Cultura

Questioni di sangue, il giallo napoletano

Questioni di sangue” è la storia di due figli di Napoli, due fratelli che, a causa di disagi familiari, vengono divisi e finiscono per intraprendere due strade molto diverse: uno diventa prete e l’altro boss del quartiere. Si ritroveranno in una vicenda in cui il prete sarà chiamato a indagare. «Io sono convinta che il libero arbitrio sia qualcosa di relativo» dice la scrittrice, spiegando come, secondo lei, molto sia dovuto alle condizioni, alle situazioni. «Non c’è bugia più grande del libero arbitrio» dirà una prostituta al prete nel corso del libro. Un ritornello che ricorrerà in tutto il romanzo: «Non è vero che possiamo scegliere. Lo possono fare solo i ricchi. Tutti gli altri si tengono la vita che gli capita». “Questioni di sangue” è un romanzo che punta a rimarcare come due uomini molto simili di carattere finiscano per scegliere strade opposte ed estreme. I protagonisti scelti sono fratelli proprio a sottolineare un’uguaglianza che si fa diversità. «Le persone scelgono tra quello che conoscono» dice giustamente Annavera Viva, evidenziando come, proprio la consapevolezza di questo limite dell’essere umano conduca alla strada della risoluzione: permettere, a chi normalmente non ne ha la possibilità, di conoscere le strade positive.

“Questioni di Sangue” è un giallo napoletano ambientato nella Sanità, edito da Homo Scrivens e presentato lo scorso 2 aprile al Palazzo Alabardieri di Napoli. È un romanzo esordio ma ha già riscosso molti plausi tant’è che sarà presente al Salone di Torino il 9 maggio 2015. Annavera è originaria di Lecce ma vive a Napoli da talmente tanti anni da esserne diventata una “figlia adottiva”. L’incontro con la Sanità è avvenuto casualmente – ci spiega- e subito le ha dato tanto, divenendo per lei il quartiere più amato.

## Voci di dati raccolte
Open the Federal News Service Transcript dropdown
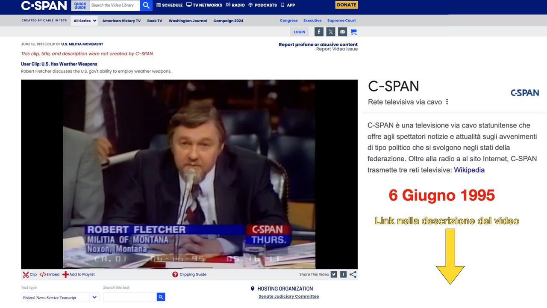 point(60,297)
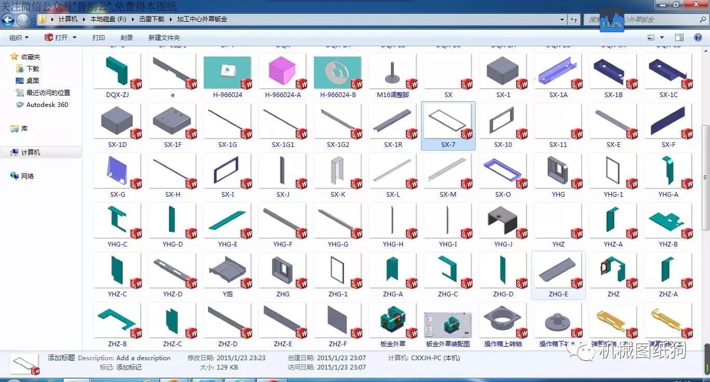This screenshot has width=710, height=382.
Task: Open the dropdown arrow beside 打开
Action: tap(74, 37)
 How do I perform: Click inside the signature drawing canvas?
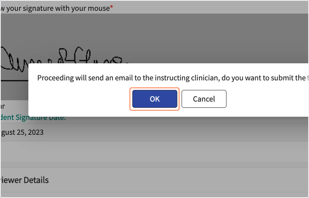point(155,39)
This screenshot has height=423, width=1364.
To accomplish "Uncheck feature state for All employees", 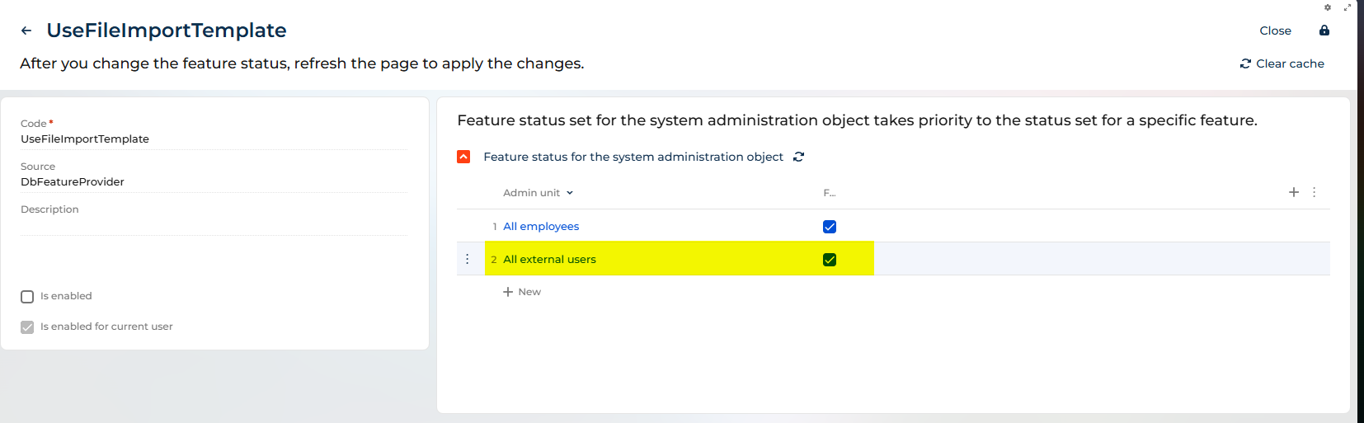I will [x=830, y=227].
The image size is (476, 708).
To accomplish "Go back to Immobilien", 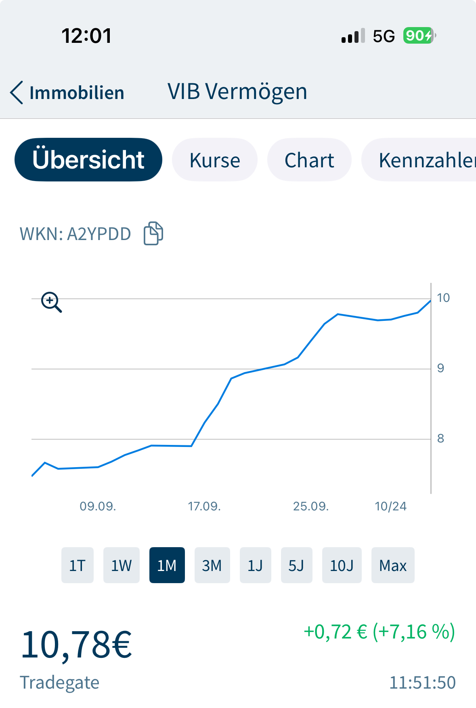I will pyautogui.click(x=77, y=93).
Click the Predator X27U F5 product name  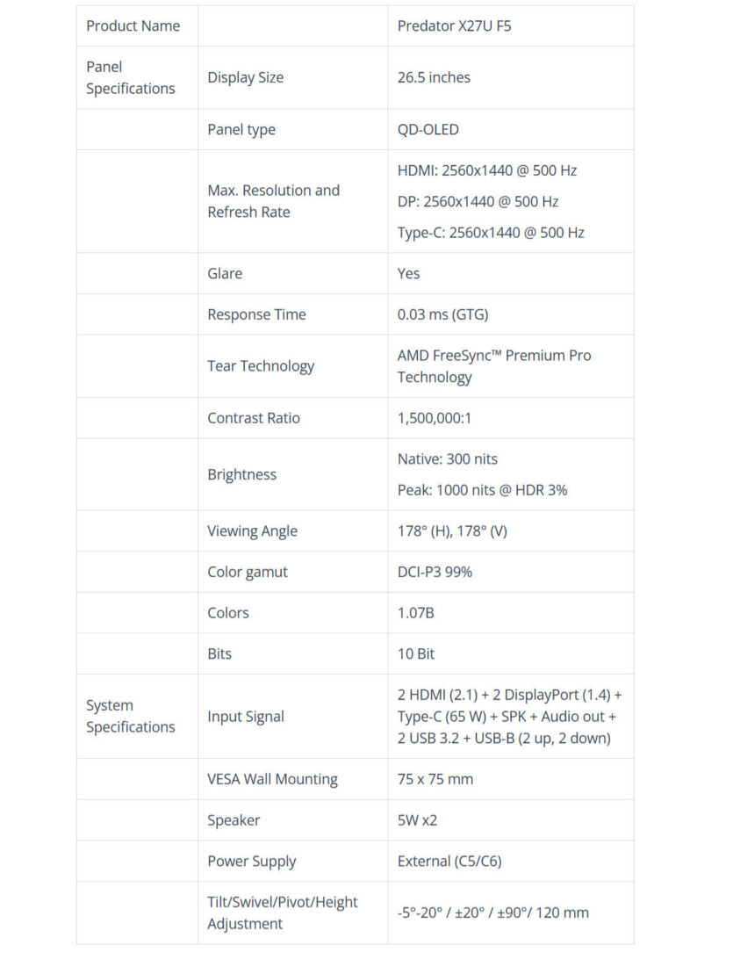tap(454, 26)
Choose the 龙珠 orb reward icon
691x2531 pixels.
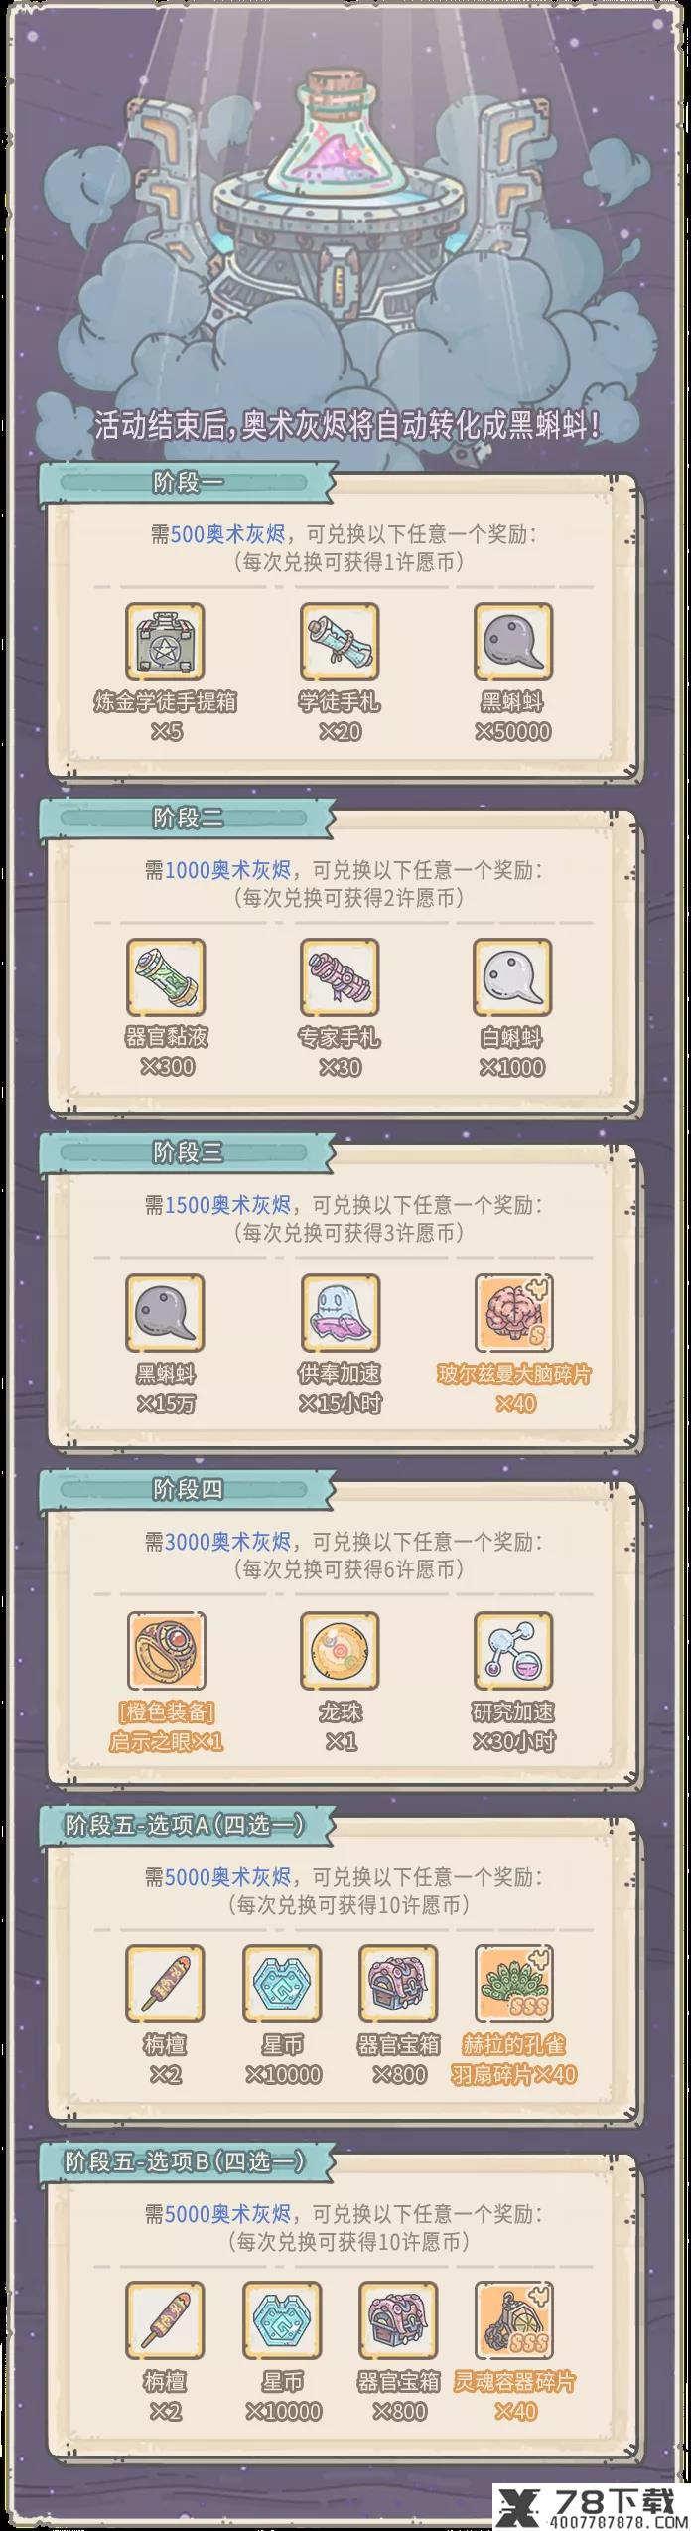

## COSA FARE
1. Traduci in inglese questa frase del testo su «Questioni di sangue»: «Annavera è originaria di Lecce ma vive a Napoli da talmente tanti anni da esserne diventata una “figlia adottiva”.»
2. Prosegui il testo su «Questioni di sangue» dopo la sua ultima frase.

## RISPOSTE
1. Annavera is originally from Lecce but has lived in Naples for so many years that she has become an "adopted daughter" of the city.

2.
Questioni di sangue è storia di un delitto che intriga e affascina, con una scorrevolezza a cui detta il tempo una serie di fatti, di “inciuci” di quartiere, vissuti attraverso gli occhi e le orecchie di un prete dalla corporatura robusta, un religioso aiutato nelle sue indagini da una perpetua napoletana, una pelle ispida compensata dalla sagacia, e da quella curiosità che – ci tiene a precisare lei – non è pettegola, perché non sparla per odio ma ama i fatti della gente.

Un inedito Don Raffaè che stavolta è il nome del buono ma che è comunque legato irrimediabilmente, per genetica, per sangue, a un camorrista, al boss del quartiere, Peppino Annunziata. Questione di sangue è la storia di due fratelli che sono i due volti della società, così distanti nelle strade intraprese, eppur irrimediabilmente legati da un che di viscerale, da un moto sotterraneo e verace dell’animo, un amore senza ragioni, e che spesso non trova parola per esprimersi. Una diversità in cui loro sono tuttavia molto simili, posseggono lo stesso carattere ma lo hanno plasmato in modo differente, da quel drammatico momento che li ha visti separati da un assistente sociale. Torna alla mente il carattere Karamazov di cui parlava Dostoevskij, così difficile da estirpare, tramandato di padre in figlio, un cognome che è un destino, un modo d’essere che continua a tormentare e angosciare persino l’uomo di Chiesa che ha scelto per sé una strada differente.